Last, but not least, there is some aroma of chauvinism in the film. All the glorious things are done exclusively by men, while the few women are only there to take care of the kids.
Best scene: I liked it when Farmer takes his son out of school so the son can help Farmer along with the last of the rocket preparations. The teacher complains to Farmer that the kid is in the middle of studying history, and Farmer answers back that they are not studying history but rather studying how to read history. The scene demonstrates what my main quarrel with conventional education is and why I have lost most of my faith in it; it also adds tons of roundness to the development of Farmer’s film character.
Picture quality: Compression artifacts and dreadful color fidelity.
Sound quality: Pretty boring for most of the film, but the uplifting moments are well designed to uplift. It’s a pity that in order to emphasize those key moments the rest of the film had to suffer.
Overall: Astro Farmer has its deficiencies, but I have my own deficiencies and one of them is being a sucker for the feel good movie. A mediocre film that earns 4 out of 5 stars from me.

4 comments:

Uri E. said...

The message of the film is that if you try hard enough, if you really make an effort, it’s more important than any intelligence or talent.
You’d understand it better if you’d read more Scientific American articles.

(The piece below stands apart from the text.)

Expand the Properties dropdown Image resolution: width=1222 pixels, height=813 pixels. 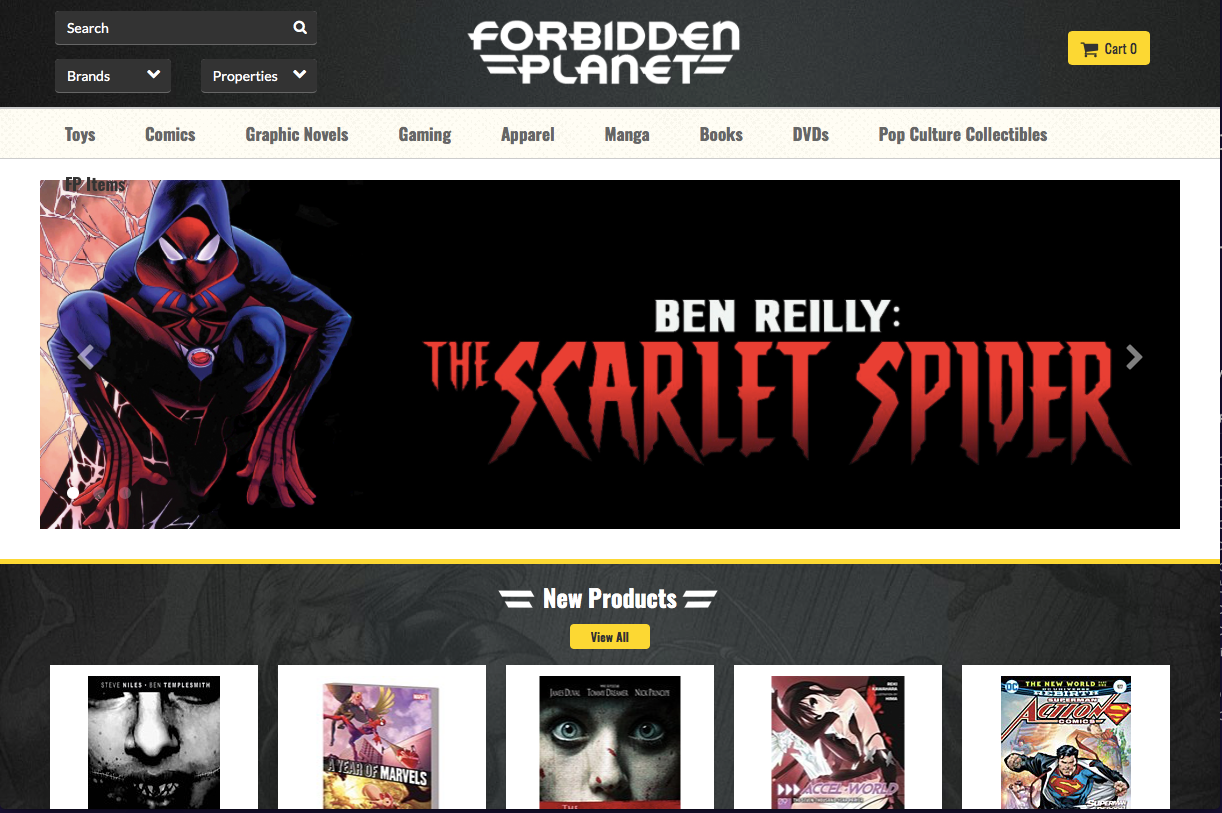coord(259,76)
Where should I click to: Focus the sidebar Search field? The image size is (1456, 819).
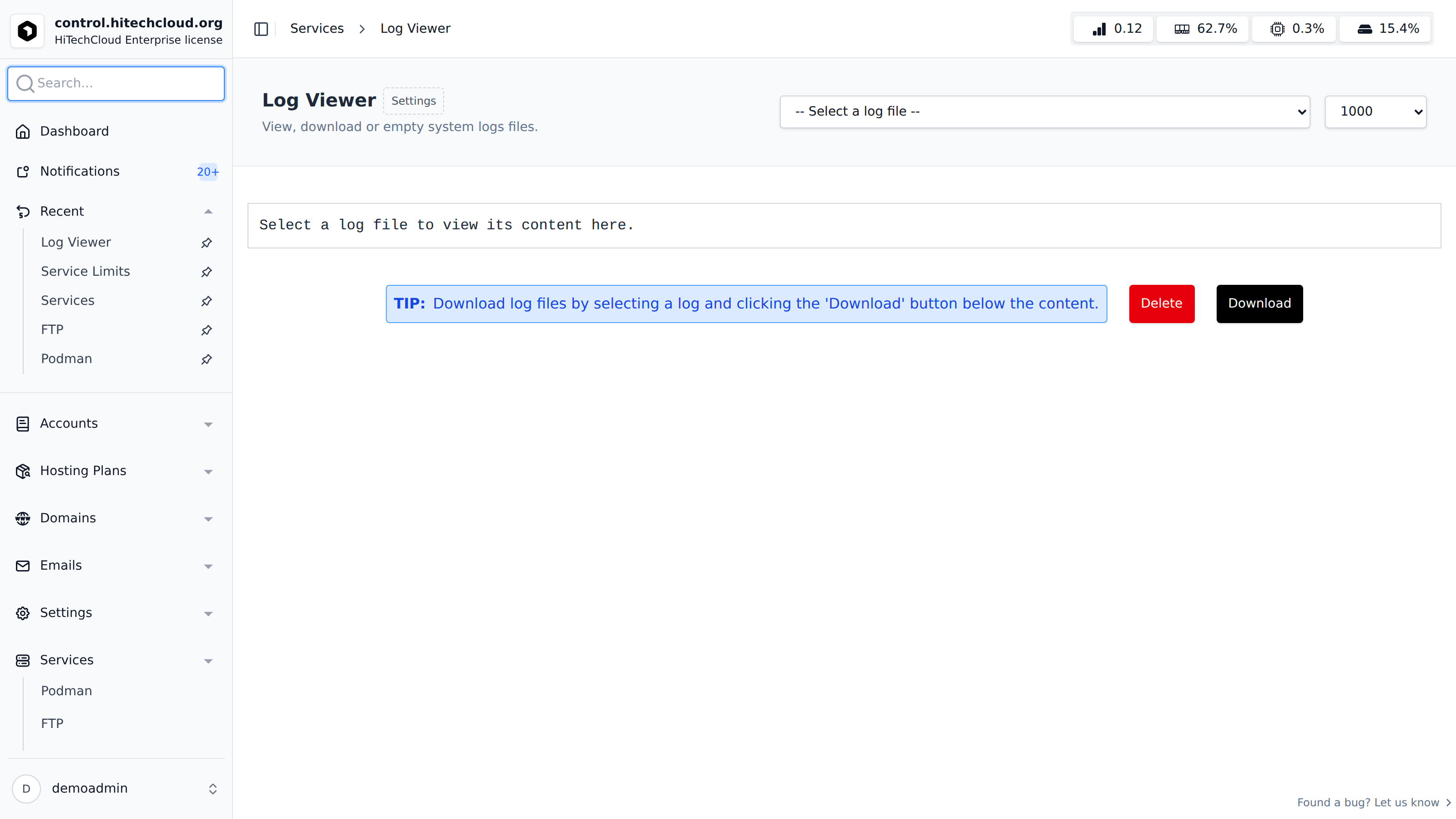pos(116,84)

BTW, do you remember Heinlein’s Farmer in the Sky?

Moshe Reuveni said...

I accept your criticism: too many of my recent posts are to do with Scientific American articles. The reason for that is simple: In a routine where my day is made of work, looking after Dylan, and then a couple of hours for myself/ourselves before going to bed stupidly tired, excitement is lacking. Sciam does fill the gap, to one extent or another: I read it regularly over lunch at work (mainly because it's hard to keep a book open while eating but it's easy to do the same with a magazine). Thus Sciam is the closest I get to out-worldly experiences.

As for Astro Farmer.
I agree with your point about the film's message. I think I even said the same thing, albeit using different wording. There are a couple of "buts", though:
1. There is a significant non-conformism element to the film (as demonstrated by the scene I picked as best).
2. The notion that enough effort can take you out of this world and all it takes is enough trying is wishful thinking propaganda. As I have said, a Sudanese refugee will never become an astronaut no matter how hard he/she tries; it's to do with their circumstances. And as I have already said, I don't know anyone who can go out to space on their own, no matter how much effort they put into it; I suspect that is exactly why Astro Farmer never delved into the mechanics of building the rocket and its guiding systems and solved the flying part by making the hero a fighter pilot.

Finally, I don't recall the Heinlein book. What is it called in Hebrew?

Uri E. said...

something like "towards the 21st century" (''El HaMe'a Ha-21'').
A teenager and his family move to Jupiter’s moon Ganymede to become farmers.

Moshe Reuveni said...

There's a ring of familiarity to it, but just a simple ring (say, one of the Dwarf Lords' seven).